Concern, Uncertainty as Stuyvesant Station Post Office Announces Move

IMG_8001Roni Jacobson

Elderly residents are worried they’ll be left in the lurch when Peter Stuyvesant Station Post Office moves to a smaller location next year.

The branch on 14th Street — located across from Stuyvesant Town and blocks from Jacob Riis Houses and Campos Plaza — will move to an as-yet undetermined location when its lease expires in February of 2014, The Local has learned. “It is right down the street from public housing, so it is ideally located to serve seniors,” said Chris LeBarge, a spokesperson for Councilwoman Rosie Mendez. “If in fact it is relocated, we want to make sure there are no interruptions and it is not harder for seniors to get to the post office and use services.”

In February, the United States Postal Service sent a letter to Manhattan Borough President Scott Stringer announcing the relocation plan. The current 34,000-square-foot site will be downsized to a 5,000-square-foot retail space, according to Mr. LeBarge. Mail that is currently sorted in the back office will instead be sorted at the post office on East 23rd Street.

Employees at Stuyvesant Station first learned of the transition early this year, and had another meeting about two weeks ago confirming the move, said Alger Johnson, the lobby director at the branch. Mr. Johnson is not worried about his job (management assured the staff that they would have positions at the new location) but he is concerned about the post office’s customers.

“I’m just wondering about the intricacies for the people that live in the zip code,” he said of the move. Mr. Johnson noted that a lot of customers have P.O. boxes at the branch; it is unclear what will happen to those boxes when the station relocates.

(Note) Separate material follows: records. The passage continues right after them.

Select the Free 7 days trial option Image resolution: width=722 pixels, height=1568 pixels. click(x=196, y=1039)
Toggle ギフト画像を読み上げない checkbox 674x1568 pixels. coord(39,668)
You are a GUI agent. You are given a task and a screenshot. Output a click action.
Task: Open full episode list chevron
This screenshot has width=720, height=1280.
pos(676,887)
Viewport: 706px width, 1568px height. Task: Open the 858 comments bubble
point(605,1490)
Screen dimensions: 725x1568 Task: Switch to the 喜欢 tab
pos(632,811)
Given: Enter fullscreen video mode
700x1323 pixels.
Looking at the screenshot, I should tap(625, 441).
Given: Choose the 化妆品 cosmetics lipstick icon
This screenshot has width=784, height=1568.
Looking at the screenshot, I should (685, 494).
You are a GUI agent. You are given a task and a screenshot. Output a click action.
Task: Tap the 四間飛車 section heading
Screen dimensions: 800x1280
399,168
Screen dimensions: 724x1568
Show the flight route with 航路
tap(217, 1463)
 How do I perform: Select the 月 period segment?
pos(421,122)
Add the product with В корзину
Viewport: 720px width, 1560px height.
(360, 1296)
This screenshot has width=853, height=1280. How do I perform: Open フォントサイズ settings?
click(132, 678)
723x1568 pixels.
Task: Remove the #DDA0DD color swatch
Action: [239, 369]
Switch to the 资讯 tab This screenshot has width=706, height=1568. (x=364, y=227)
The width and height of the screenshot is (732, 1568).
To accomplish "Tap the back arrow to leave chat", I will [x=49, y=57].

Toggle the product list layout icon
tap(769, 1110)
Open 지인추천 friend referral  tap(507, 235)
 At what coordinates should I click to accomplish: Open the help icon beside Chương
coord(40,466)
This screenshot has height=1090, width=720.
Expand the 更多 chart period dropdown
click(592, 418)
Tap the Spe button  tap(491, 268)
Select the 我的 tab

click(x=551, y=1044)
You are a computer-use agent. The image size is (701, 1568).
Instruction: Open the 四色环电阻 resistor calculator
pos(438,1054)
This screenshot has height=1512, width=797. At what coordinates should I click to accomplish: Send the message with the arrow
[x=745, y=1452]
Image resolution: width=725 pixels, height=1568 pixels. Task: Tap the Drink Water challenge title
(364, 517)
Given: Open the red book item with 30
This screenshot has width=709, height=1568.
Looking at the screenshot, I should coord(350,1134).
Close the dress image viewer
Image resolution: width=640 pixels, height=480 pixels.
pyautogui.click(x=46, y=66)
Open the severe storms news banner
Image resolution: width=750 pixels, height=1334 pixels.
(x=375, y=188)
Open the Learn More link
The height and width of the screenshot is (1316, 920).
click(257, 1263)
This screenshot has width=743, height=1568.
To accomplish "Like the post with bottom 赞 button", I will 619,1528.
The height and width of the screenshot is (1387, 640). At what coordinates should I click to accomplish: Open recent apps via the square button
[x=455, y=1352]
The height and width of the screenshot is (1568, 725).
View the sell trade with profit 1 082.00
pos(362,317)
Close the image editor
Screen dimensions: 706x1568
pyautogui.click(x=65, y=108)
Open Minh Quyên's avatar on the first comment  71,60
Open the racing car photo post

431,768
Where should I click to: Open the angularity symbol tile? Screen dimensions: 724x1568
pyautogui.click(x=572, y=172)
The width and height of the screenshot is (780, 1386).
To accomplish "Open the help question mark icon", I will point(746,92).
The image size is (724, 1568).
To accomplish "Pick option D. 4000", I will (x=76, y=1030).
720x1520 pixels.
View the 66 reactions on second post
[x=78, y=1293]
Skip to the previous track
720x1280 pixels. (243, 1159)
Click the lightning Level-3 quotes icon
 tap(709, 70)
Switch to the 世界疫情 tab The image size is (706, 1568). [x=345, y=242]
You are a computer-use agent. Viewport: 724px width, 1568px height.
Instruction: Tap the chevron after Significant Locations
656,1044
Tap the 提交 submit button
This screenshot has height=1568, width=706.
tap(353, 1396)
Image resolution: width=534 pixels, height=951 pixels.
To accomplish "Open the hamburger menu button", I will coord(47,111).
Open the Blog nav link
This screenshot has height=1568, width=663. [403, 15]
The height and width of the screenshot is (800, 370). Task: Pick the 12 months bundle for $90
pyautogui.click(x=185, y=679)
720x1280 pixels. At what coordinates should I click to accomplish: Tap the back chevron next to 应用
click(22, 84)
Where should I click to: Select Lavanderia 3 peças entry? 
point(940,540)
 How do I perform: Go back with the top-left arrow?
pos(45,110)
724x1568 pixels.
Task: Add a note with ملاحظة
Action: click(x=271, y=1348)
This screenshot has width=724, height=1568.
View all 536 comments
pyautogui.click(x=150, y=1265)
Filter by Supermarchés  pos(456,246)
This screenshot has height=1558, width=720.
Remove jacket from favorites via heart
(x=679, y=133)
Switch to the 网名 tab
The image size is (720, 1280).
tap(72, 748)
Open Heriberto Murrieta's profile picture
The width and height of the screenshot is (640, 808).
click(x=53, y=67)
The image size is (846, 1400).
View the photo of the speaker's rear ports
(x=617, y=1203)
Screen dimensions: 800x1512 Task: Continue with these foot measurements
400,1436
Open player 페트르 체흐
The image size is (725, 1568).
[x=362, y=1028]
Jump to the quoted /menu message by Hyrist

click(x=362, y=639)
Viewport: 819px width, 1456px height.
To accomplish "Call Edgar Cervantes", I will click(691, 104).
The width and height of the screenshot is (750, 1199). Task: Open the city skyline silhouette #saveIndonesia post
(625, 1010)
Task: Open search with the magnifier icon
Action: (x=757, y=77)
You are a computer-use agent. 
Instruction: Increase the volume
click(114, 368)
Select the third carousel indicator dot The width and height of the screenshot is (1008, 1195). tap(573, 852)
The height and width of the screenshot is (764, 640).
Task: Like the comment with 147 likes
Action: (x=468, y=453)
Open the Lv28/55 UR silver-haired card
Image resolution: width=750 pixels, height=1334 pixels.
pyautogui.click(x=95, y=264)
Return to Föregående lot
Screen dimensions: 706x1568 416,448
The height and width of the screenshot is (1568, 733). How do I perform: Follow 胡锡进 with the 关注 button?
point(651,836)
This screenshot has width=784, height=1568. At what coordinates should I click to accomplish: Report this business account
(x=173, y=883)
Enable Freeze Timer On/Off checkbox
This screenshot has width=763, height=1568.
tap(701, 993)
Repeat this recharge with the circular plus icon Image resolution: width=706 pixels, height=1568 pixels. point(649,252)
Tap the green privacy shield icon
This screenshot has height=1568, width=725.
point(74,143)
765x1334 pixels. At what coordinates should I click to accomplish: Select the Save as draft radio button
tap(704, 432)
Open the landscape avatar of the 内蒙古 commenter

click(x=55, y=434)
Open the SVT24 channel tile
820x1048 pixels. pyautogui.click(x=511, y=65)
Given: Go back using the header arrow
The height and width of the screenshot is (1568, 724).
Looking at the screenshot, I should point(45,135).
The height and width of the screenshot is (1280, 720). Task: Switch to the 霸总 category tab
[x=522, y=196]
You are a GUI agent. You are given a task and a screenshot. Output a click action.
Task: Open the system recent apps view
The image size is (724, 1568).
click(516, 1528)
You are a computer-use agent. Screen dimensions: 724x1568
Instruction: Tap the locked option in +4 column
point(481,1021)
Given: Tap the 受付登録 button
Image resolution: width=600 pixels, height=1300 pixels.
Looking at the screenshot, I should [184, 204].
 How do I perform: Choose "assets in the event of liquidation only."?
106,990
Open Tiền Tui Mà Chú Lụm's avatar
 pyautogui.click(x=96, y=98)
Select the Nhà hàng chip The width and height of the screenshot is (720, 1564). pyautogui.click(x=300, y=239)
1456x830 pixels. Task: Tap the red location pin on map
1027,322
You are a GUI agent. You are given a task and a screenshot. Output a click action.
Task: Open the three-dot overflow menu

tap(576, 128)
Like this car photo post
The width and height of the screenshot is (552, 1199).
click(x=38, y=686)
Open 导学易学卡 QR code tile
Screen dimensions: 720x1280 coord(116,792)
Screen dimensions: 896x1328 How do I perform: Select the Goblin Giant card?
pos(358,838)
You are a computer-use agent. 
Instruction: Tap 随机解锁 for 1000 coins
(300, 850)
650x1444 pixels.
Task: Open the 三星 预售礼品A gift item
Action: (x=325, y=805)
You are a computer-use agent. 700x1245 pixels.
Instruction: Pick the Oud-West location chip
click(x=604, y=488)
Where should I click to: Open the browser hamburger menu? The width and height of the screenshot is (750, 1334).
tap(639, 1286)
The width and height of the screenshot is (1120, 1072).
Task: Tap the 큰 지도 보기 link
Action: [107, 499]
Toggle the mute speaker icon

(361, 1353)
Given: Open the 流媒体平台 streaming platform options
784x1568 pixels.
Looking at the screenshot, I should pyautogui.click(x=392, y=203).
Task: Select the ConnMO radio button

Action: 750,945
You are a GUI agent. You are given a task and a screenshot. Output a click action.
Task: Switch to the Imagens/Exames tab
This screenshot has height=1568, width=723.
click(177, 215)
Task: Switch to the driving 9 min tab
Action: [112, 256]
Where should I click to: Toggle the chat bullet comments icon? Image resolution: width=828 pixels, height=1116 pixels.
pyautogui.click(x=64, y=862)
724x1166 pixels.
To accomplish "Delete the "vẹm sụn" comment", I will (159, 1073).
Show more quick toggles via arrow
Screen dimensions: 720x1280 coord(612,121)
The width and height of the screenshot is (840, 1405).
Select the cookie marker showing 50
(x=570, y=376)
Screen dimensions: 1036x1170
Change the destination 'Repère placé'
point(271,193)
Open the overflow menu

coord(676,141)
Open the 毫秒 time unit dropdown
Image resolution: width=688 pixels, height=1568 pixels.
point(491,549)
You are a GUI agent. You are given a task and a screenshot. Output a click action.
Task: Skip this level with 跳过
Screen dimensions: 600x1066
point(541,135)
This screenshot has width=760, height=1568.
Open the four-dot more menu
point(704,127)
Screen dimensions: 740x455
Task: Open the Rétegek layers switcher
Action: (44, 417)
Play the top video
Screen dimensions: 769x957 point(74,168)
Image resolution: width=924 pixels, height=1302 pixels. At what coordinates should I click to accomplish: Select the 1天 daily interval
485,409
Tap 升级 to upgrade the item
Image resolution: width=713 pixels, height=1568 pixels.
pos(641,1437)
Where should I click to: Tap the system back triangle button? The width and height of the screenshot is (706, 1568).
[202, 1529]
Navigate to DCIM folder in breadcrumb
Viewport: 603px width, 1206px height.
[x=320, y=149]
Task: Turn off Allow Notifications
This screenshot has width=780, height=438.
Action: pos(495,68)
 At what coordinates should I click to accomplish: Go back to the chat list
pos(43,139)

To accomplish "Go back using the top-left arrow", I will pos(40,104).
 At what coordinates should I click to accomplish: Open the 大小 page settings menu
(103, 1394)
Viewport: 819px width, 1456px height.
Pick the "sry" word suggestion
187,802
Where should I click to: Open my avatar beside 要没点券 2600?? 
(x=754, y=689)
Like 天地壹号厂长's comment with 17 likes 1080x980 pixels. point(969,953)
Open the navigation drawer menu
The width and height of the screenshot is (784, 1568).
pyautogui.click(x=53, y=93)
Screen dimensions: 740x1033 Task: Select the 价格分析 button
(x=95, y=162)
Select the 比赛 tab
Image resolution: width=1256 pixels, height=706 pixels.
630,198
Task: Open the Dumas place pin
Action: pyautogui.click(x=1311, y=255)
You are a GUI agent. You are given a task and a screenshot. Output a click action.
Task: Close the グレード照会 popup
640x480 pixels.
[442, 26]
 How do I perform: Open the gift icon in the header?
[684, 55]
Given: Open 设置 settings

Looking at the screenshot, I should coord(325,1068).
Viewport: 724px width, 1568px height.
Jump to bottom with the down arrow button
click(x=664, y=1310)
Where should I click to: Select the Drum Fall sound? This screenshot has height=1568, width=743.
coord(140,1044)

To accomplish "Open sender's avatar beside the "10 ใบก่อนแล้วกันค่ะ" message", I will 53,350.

IMG_7998Roni Jacobson Relocation notices posted on wall

A letter informing customers about the relocation is posted on the wall of the building lobby, and Mr. Johnson believed they were generally aware of the impending move. Even so, only one out of the seven customers The Local talked to knew about the relocation plans; the rest responded with shock and bewilderment.

“I feel awful because I live around here, you know?” said customer Halina Giera. “This is my post office. I think many people are going to be unhappy.”

A couple of customers walking with canes expressed concerns that they would not be able to journey to the new storefront if the location was much farther away. “I can’t walk that well and the bus doesn’t go to the other places,” said Charles Smith. “It’s hard, I don’t want to think about it.”

“It’s very hard for me to travel,” said Helen Cameron, who uses the Stuyvesant Post Office every week. “I’m very upset, but I hope they make some changes if they close this location.”

Ms. Cameron said that she has a difficult time waiting in the long lines at the Stuyvesant office. Other patrons also complained about the pace of service at Stuyvesant Station.

“It’s the worst post office that I’ve ever been to, but by the same token, we need it because there is a big residential population around here,” said Jean M., an elderly resident of Stuyvesant Town who didn’t want her full name used because she didn’t want to receive even poorer service during her twice-weekly visits to the post office.

“They are like slow-motion turtles, they don’t care about the customers,” said Hilda Ramos, echoing dozens of negative Yelp reviews. “Maybe they’ll have some new people,” she mused about the relocation.

The Local first learned of the relocation when Community Board 3 released its April calendar of meetings last week. Councilwoman Mendez will host a town hall with community boards three and six on April 22 at 6:30 p.m. at Campos Plaza Community Center, where affected customers will be able to learn about the move and discuss their concerns.